On Toxic Positivity

Have you heard the phrase “toxic positivity?” It describes a scenario when friends, family, co-workers, social followers, etc. respond to our pain, disappointment, or struggle with hyper-positive sayings or canned phrases like:

"Think positive!” 

“Don’t worry, be happy!”

“Everything will work out in the end!”

 “Look for the silver lining.”

“Failure is not an option.”

“It could be worse.”

“Everything happens for a reason.”

Pick your cliché. 

The Psychology Group defines toxic positivity as “the excessive and ineffective overgeneralization of a happy, optimistic state across all situations,” but the effect is to actually deny, minimize, or invalidate authentic human emotional experience.

Writer Catherine Renton wrote in Elle Magazine about her experience telling friends that her mom was diagnosed with cancer: 

When I tried to talk about my mom's prognosis, my feelings were swept aside with statements like, "Everything will be OK!" and "Sending good vibes!" I know that no one really knows what to say at times like this, but I felt like I was being gaslit...by speaking in clichés instead of taking the time to listen, they made me feel my pain was abnormal or wrong. 

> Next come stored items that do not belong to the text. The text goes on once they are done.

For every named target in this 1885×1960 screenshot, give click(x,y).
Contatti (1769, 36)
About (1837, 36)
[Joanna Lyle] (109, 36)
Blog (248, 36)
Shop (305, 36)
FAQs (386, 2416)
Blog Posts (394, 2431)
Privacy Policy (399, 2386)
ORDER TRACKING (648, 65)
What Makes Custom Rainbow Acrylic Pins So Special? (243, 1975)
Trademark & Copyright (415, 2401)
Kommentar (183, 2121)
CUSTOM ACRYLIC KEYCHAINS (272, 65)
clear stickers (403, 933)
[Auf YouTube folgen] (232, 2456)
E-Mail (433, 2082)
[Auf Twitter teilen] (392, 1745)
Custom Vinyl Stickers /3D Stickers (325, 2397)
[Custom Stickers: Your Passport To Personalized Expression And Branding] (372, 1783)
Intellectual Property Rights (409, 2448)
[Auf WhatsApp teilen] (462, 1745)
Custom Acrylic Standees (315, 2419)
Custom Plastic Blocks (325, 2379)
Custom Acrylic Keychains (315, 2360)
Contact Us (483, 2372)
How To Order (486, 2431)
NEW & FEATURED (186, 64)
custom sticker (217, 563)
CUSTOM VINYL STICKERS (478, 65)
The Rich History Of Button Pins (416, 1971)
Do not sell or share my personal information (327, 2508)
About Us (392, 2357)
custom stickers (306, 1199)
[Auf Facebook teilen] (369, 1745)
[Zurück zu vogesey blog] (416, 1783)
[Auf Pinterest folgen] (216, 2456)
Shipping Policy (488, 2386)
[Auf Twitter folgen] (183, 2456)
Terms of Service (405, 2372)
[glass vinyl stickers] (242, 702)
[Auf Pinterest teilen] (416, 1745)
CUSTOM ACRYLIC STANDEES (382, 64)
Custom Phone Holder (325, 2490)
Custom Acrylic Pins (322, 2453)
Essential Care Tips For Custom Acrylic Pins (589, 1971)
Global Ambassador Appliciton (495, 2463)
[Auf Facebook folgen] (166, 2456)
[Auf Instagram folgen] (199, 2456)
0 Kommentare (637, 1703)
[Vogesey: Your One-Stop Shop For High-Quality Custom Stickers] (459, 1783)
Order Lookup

The writer shares the antidote to toxic positivity, saying that “accepting negative emotions, rather than dismissing them, may be more beneficial for a person's mental health in the long run.” 

A 2018 study funded by the National Institutes of Health reported that, “Individuals differ in the degree to which they tend to habitually accept their emotions and thoughts without judging them--a process here referred to as habitual acceptance. Acceptance has been linked with greater psychological health, which we propose may be due to the role acceptance plays in negative emotional responses to stressors: acceptance helps keep individuals from reacting to-and thus exacerbating-their negative mental experiences.” 

Or, as Carl Jung said, “I’d rather be whole than good.”

 This is all very much in line with what we teach at the Confident Communicator, except for one important aspect. 

Yes, we must feel our feelings. This is our source of personal understanding and power. I have written often about how emotions are signposts that uncover unmet human needs, the driving force in all interactions. 

But, the part I take issue with is the thought that “they made me feel my pain was abnormal or wrong” (emphasis mine).

Dr. Marshall Rosenberg calls this “denial of responsibility” language, saying that it is life alienating, because it “clouds our awareness that we are each responsible for our own thoughts, feelings, and actions.” In his estimate, this makes us dangerous, to ourselves, and others. 

He encourages us to replace language that implies lack of choice with language that acknowledges choice. 

We do this by expressing our feelings and needs. 

The “they made me feel” phrase could be recast as: “...had they taken the time to listen, I would have felt comforted at a time when I needed closeness and consideration.”

While others may trigger our emotions, after that happens, we have agency over our thoughts and feelings. We have the power within ourselves to realize that our friends and family are trying to support us. We can recognize their intent and translate “toxic positivity” into human connection.